>>>

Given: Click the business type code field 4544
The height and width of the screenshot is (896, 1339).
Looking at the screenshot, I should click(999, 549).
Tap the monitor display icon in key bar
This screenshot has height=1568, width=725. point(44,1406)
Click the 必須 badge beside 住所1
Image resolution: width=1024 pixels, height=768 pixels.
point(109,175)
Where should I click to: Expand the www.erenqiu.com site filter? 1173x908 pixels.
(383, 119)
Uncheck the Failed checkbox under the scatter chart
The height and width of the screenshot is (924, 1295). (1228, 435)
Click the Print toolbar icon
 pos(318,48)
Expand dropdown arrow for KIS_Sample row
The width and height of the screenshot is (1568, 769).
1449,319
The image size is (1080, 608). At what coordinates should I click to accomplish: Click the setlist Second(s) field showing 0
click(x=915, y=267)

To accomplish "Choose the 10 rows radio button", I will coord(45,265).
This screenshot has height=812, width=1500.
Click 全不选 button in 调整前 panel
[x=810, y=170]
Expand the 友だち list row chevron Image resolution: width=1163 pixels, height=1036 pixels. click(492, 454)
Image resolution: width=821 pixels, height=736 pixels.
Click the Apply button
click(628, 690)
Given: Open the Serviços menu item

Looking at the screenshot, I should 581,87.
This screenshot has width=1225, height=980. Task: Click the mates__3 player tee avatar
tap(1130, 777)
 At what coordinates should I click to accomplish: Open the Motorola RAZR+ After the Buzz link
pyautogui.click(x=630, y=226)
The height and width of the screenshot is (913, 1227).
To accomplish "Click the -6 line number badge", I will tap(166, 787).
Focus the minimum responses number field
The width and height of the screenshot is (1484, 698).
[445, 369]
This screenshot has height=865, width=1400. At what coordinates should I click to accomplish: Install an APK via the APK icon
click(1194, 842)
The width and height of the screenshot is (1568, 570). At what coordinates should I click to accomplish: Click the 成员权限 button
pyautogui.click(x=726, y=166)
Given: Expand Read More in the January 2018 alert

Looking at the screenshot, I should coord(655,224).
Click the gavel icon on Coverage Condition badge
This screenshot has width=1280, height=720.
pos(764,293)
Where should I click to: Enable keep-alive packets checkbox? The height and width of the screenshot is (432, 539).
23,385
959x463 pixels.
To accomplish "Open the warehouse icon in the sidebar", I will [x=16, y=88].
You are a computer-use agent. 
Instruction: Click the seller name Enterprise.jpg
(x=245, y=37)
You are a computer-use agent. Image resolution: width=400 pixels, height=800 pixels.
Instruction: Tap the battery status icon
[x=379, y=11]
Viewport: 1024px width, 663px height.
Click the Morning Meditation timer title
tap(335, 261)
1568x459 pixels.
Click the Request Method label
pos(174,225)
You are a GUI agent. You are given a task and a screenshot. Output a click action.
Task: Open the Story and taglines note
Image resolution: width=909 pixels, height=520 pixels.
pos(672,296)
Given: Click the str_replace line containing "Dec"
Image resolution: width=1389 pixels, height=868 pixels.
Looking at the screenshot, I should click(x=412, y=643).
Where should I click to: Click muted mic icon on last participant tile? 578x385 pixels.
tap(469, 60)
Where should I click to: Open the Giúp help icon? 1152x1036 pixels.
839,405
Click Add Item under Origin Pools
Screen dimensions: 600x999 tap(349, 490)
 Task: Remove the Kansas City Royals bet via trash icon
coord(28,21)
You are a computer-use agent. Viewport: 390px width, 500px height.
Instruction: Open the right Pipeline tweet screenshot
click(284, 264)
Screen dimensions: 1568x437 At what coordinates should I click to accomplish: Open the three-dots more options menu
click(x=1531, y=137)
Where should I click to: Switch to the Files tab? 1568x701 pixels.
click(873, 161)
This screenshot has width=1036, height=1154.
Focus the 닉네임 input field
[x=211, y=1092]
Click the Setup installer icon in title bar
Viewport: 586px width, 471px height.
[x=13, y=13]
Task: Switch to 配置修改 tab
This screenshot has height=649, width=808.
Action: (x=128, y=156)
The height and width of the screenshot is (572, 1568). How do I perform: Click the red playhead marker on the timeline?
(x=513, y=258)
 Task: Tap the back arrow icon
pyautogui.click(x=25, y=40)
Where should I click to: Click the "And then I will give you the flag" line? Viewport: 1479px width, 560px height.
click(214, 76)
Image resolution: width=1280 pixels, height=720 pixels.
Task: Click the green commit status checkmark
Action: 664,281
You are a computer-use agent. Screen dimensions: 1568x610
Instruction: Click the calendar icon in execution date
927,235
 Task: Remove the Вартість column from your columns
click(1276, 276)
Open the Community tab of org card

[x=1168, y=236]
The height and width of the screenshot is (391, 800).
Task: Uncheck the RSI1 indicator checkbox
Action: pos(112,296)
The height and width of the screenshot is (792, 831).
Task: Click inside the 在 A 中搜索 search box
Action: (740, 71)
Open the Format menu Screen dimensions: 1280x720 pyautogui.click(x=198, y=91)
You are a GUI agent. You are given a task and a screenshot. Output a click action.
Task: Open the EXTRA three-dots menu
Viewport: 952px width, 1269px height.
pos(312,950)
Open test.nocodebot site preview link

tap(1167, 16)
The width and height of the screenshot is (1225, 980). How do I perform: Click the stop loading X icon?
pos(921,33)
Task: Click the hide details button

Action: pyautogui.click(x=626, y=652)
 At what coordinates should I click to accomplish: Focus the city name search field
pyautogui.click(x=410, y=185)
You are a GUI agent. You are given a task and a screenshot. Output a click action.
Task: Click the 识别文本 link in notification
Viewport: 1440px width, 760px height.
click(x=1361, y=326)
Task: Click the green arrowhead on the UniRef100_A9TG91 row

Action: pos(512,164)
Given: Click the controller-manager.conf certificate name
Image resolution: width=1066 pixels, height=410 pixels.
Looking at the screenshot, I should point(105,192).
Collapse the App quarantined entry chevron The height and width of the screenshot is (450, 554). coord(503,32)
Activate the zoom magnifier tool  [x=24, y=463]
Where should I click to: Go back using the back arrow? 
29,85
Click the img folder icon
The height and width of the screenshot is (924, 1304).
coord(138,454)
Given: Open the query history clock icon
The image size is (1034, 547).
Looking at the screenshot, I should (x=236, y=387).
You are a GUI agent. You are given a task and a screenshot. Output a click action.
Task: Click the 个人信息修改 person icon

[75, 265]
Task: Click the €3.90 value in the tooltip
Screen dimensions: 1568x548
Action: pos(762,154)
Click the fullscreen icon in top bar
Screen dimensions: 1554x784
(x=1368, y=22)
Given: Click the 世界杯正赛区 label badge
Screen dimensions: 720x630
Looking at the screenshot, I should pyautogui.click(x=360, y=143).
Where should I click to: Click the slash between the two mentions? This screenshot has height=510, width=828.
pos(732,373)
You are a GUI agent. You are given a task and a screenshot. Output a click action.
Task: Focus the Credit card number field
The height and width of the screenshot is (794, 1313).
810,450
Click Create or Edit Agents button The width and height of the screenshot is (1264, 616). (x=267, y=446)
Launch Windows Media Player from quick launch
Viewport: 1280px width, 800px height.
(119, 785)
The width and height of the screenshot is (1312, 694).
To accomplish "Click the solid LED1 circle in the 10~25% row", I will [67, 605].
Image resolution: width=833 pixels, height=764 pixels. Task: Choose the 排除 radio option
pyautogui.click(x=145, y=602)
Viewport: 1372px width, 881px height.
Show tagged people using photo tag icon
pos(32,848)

<<<

**PROBLEM:** For every line of the data above that contains "computer", copy that line.

**ANSWER:**
You are a computer-use agent. 
You are a computer-use agent. Image resolution: width=400 pixels, height=800 pixels.
You are a computer-use agent. Viewport: 390px width, 500px height.
You are a computer-use agent. Screen dimensions: 1568x610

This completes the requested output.